The FitzRandolph Gate was initially constructed to keep townspeople off the University campus. It was built in 1905 and kept closed and locked, except during the P-rade and graduation. The graduation march through the gate, which is still observed, symbolizes the graduates' transition from the University into the larger world.
The gate was also opened occasionally to honor notable visitors, according to Matt Reeder, special collections assistant at the Mudd Manuscript Library. For example, President Grover Cleveland passed through the gate during his visit to campus.
In 1970, the gate was permanently cemented open, at the request of the Class of 1970. This gesture was intended to reflect improving relations with the town. The opening also embodied a greater significance, said Michael Taylor '05, the Orange Key historian.

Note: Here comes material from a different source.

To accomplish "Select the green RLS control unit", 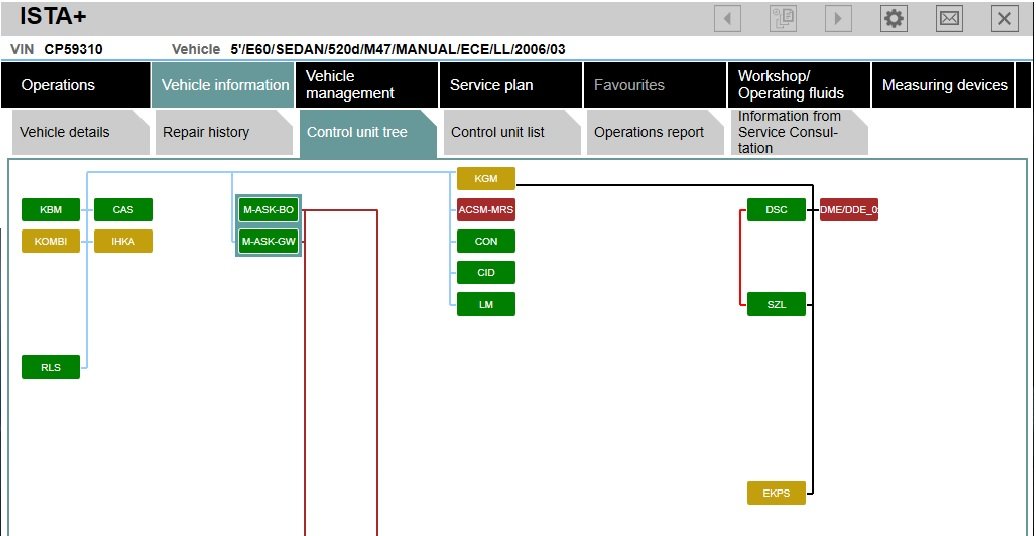I will click(x=51, y=367).
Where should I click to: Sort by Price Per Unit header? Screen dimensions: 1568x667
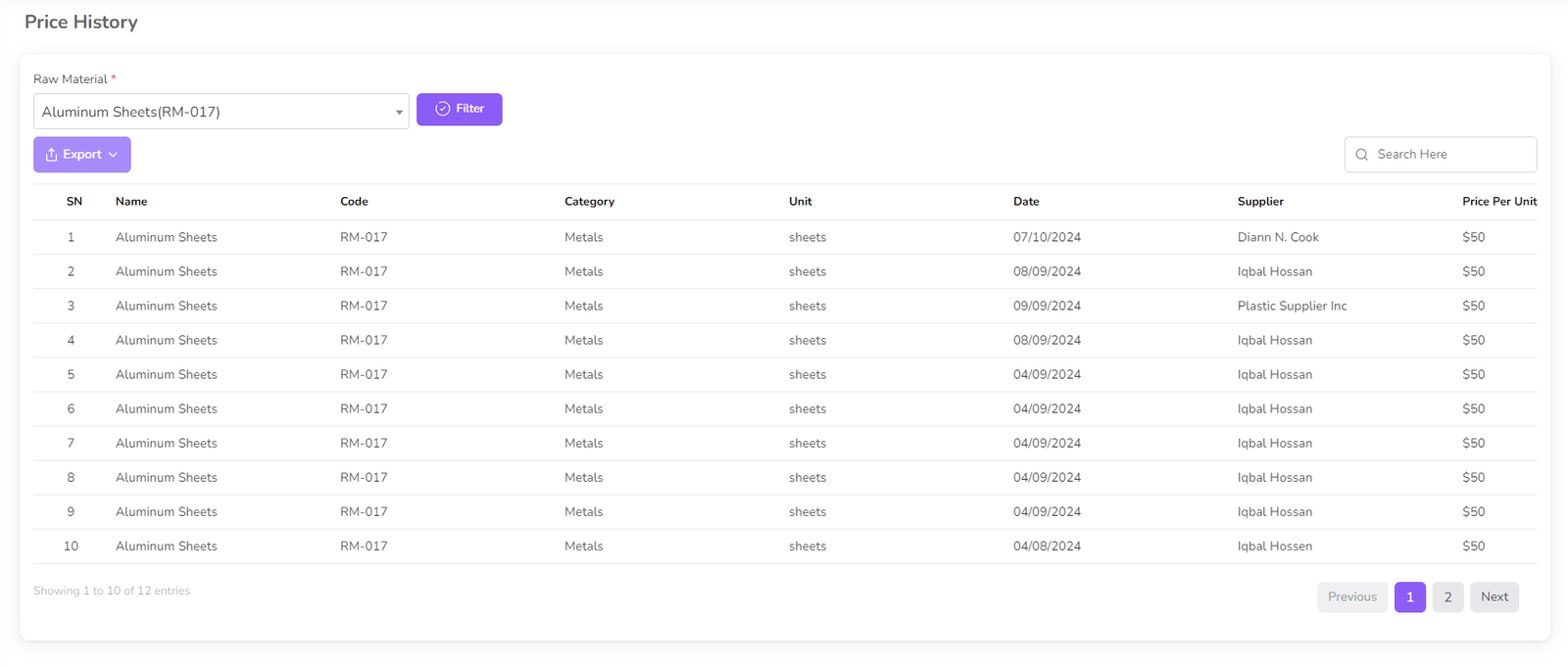1498,202
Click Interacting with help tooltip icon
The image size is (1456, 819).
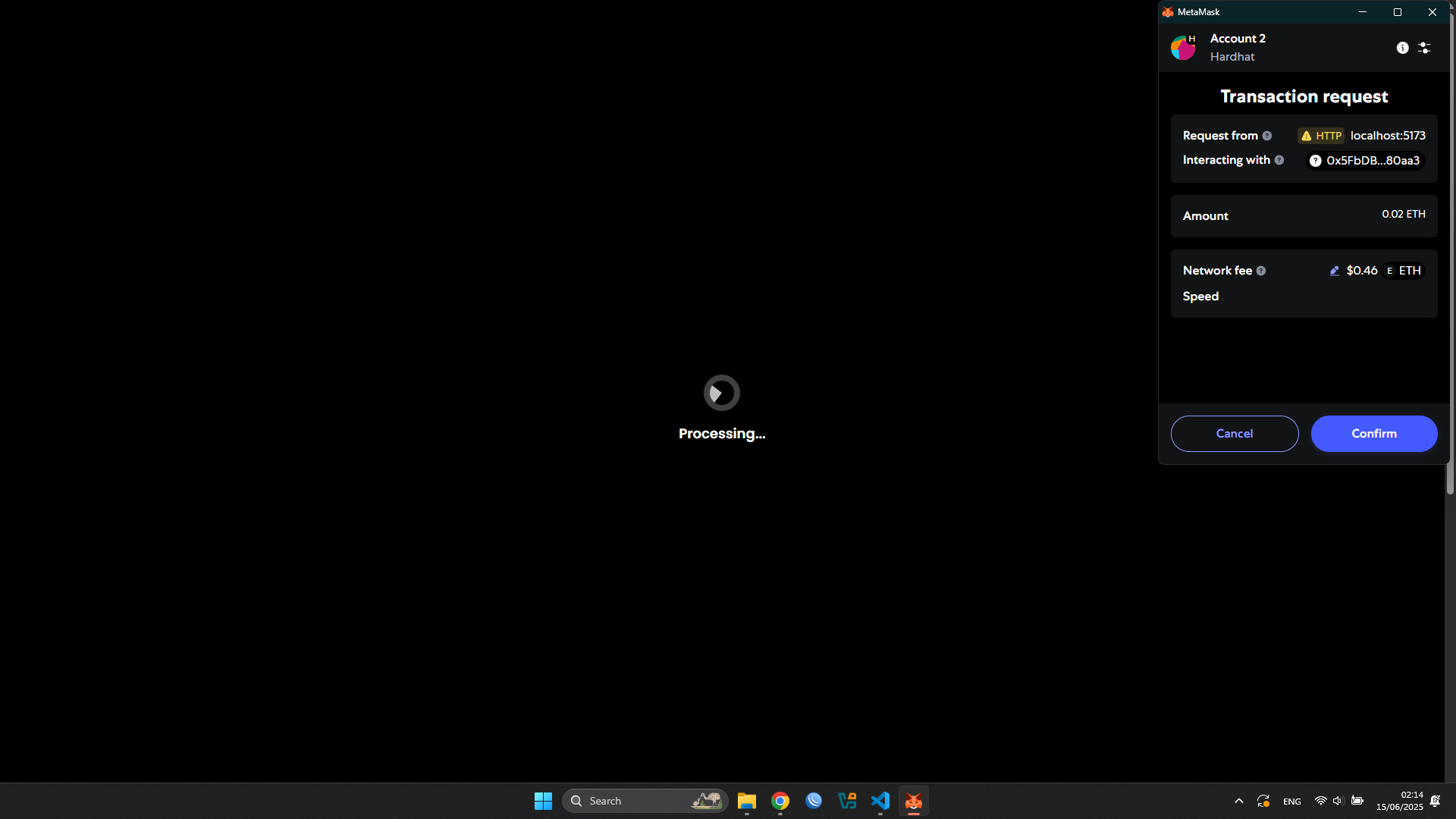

"Given the student uproar over Vietnam and Cambodia, it was an attempt to symbolize that Princeton was open and responsive to the world, and not just a cloistered ivy tower," Taylor said.
Since 1970, the gate has remained open for regular use. However, the superstition that emerged shortly after the opening has caused some students to avoid the gate.
According to the myth, students may imperil their graduation by exiting the gate towards Nassau Street. However, a 1995 article in the Princeton Patron Magazine reported that students who exit might still have a chance to graduate with another class, Reeder said.
While entering the gate is apparently safe, some students still take extra precaution.
"I know people that won't walk in the gates," said Emily Moxley '05. "I always laugh at them when I walk in and they take an extra minute or two to go to one of the side gates.
Some alumni are still quite serious about observing FitzRandolph protocol. Michelle Yun '06 visited campus as a pre-frosh with Thomas F. Schrader '72. At the time, she was not aware of the myth and nearly walked out of the gate to take a photograph.
"Mr. Schrader jumped up . . . and grabbed me with both arms, pulling me back suddenly," she said.
Since the incident, Yun says she will not enter or exit the gate and will not permit anyone walking with her to do so either.
However, students that have unintentionally exited the gate are not necessarily worried. Peggy Han '02 and Kate Barber '04 each say they accidentally walked through the gate during Communiversity, the annual town-gown street fair.
"I figured I should get rid of my small superstitions," Han said, "because myth or not, I was going to graduate."
Han successfully graduated in 2002, as intended. Barber hopes for the same.
"I don't believe in superstition," Barber said, "but if I fail my accounting exam on Sunday and don't graduate, then maybe I will start."
Some students have deliberately tested the tradition. Missy Hermann '04 says she and her best friend walked out of the gate late one night sophomore year.
"I had a funny feeling taking that momentous step," Hermann said, "but on graduation, I know we'll catch each others' eye as we walk out. It's a fun memory to have between us."
There are no confirmed instances that prove the legend is actually true. In fact, Kelly Sortino '03 points out that the correlation between exiting and graduating is questionable.
"I definitely walked through FitzRandolph Gate and I still graduated in four years," Sortino said. "I had a friend who refused to walk through the gate and it still took him five years to graduate, but I guess he still graduated after all!"
Weston, who risked compromising his graduation for that slice of pizza in the early 1990s, says he was never too worried about failing.
"Luckily, as we all know," Weston said, "good old Princeton grade inflation preempted that possibility!"
Perhaps now, more than ever, we must heed tradition.